At the same time, parts of the rural workforce are ageing, while graduate awareness of land-based careers remains comparatively low. That creates long-term pressure on succession planning across the sector.
So, is the skills gap actually three gaps: entry, capability and cultural?
5. Location still matters more than we admit
Rural roles often require professionals to live or work in less connected areas, which can bring trade-offs:
· Longer travel times, as work can be across large geographical areas
· Challenges for partners or families relocating
· Higher cost of living in certain areas of the country
· Fewer amenities and social opportunities compared to cities
For early-career professionals, this can become a deciding factor, even when the role itself is attractive.
Defra and ONS data both point to the same trend:
· Rural house prices rising faster than wages
· Limited rental availability
· Patchy public transport
Employers tell us:
“We’d hire more people if they could actually live here.”
So, is the recruitment challenge really a workforce issue or a rural infrastructure issue too?
6. Retention is a growing issue
It isn’t just about attracting talent; it’s about keeping it.
· Mid-career professionals move into better-paid sectors
· Burnout from workload or travel demands
· A lack of clear progression pathways
This creates a cycle in which organisations continually replace staff rather than build long-term capability and resilience.

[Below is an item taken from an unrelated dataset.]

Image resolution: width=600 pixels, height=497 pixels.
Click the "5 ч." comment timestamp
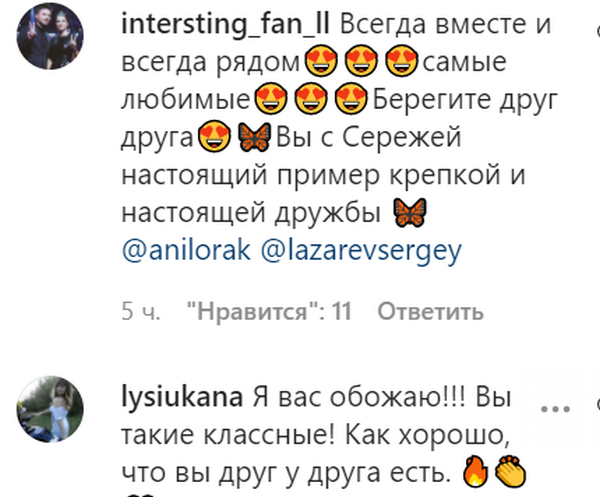pos(141,311)
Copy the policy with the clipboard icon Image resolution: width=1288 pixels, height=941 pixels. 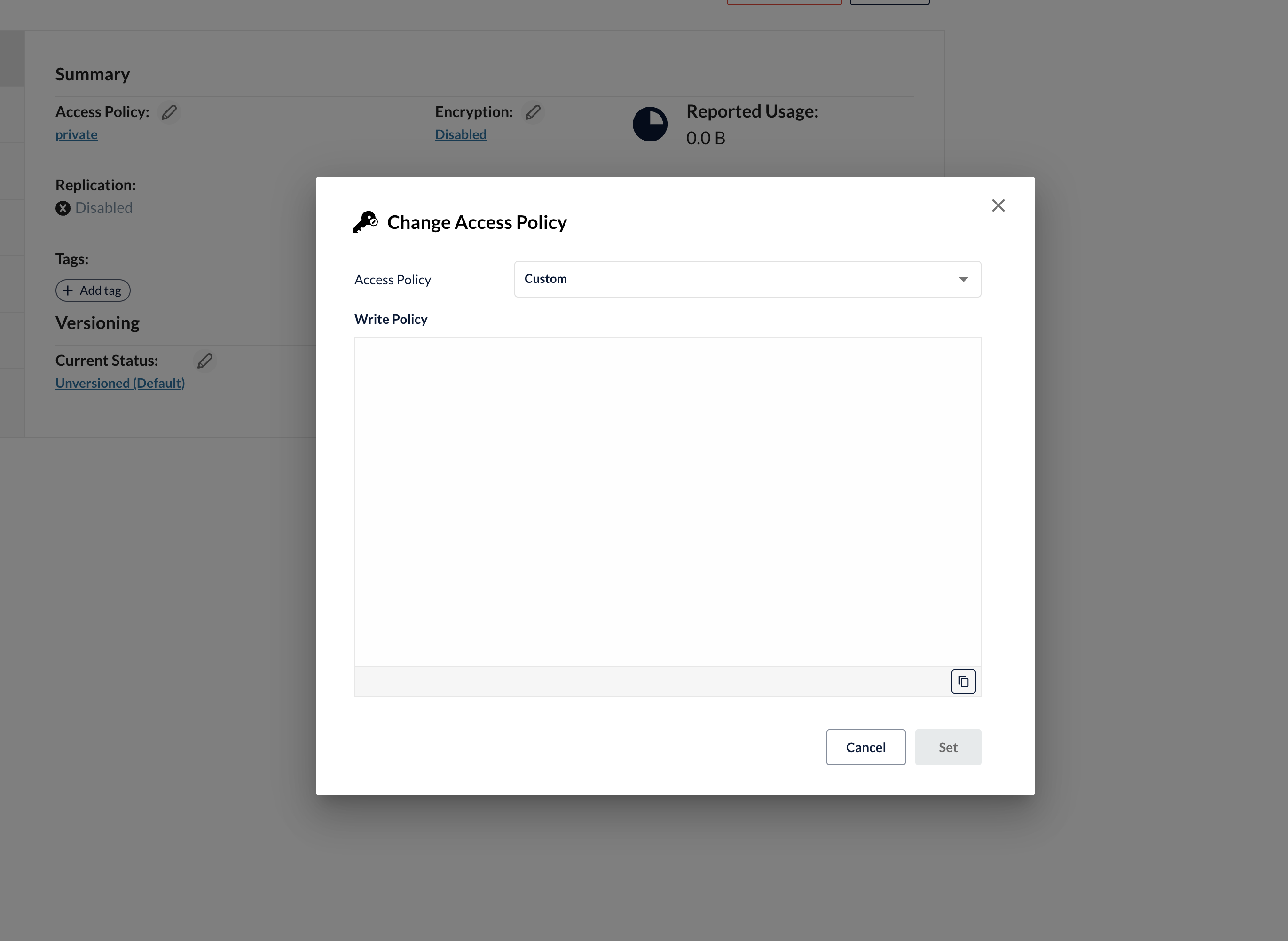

7. Changing expectations of work
Expectations around work have shifted, particularly among younger professionals. Flexibility, hybrid working, clear progression, and work-life balance are no longer seen as benefits; they are expected.

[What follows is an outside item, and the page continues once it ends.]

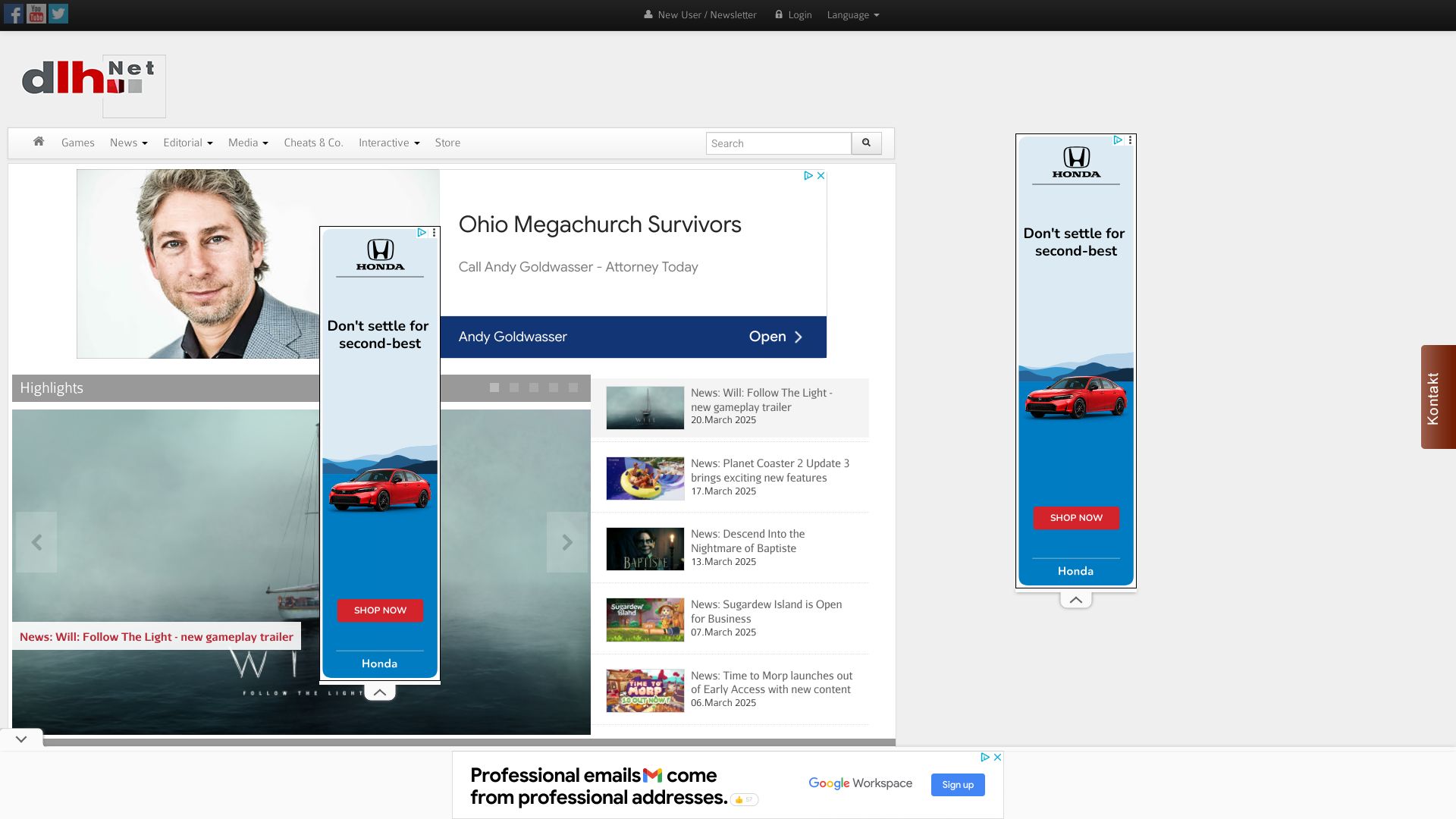Open the Facebook social icon
This screenshot has height=819, width=1456.
(14, 14)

Ironically, many land-based roles can align well with these expectations in practice.
They often already offer:
· A high degree of autonomy
· Trust-based diary management
· A blend of site-based and home-based work
· Outdoor variety rather than purely desk-based routines
· Strong purpose-led work connected to land, environment and infrastructure
· Less corporate bureaucracy than some larger industries
But these advantages may not be clearly communicated. Instead, candidates tend to focus on perceived drawbacks such as:
· Long distances
· Unclear hybrid working arrangements
· Isolated locations
· Less structured career pathways
As a result, many rural and land-based roles can appear less flexible and less progressive than they actually are.
8. Employer branding and career pathways are still underdeveloped
Many organisations in the rural economy don’t have the time or resources to build a strong employer brand.
But candidates, especially early‑career ones, want clarity on:
· Progression
· Training
· Culture
· Purpose
· Flexibility
We’re left wondering:
How many good candidates are we losing simply because the story isn’t being told well enough?
Conclusion: A perception problem as much as a pipeline problem
The challenge of recruiting across the rural economy isn’t driven by a single factor but by a combination of location constraints, specialist skills shortages, salary perceptions, a limited entry pipeline, retention pressures and changing workforce expectations.
Taken together, these issues point toward something broader than simply a labour shortage.
In many cases, the rural economy already offers qualities that modern professionals increasingly value, such as autonomy, variety, purpose-driven work and a closer connection to people, land and infrastructure. Yet those advantages are often undercommunicated, inconsistently structured, or overshadowed by concerns about location, progression, and accessibility.
The question for the sector may no longer be just how to attract more people, but how to better position rural careers for the next generation of professionals.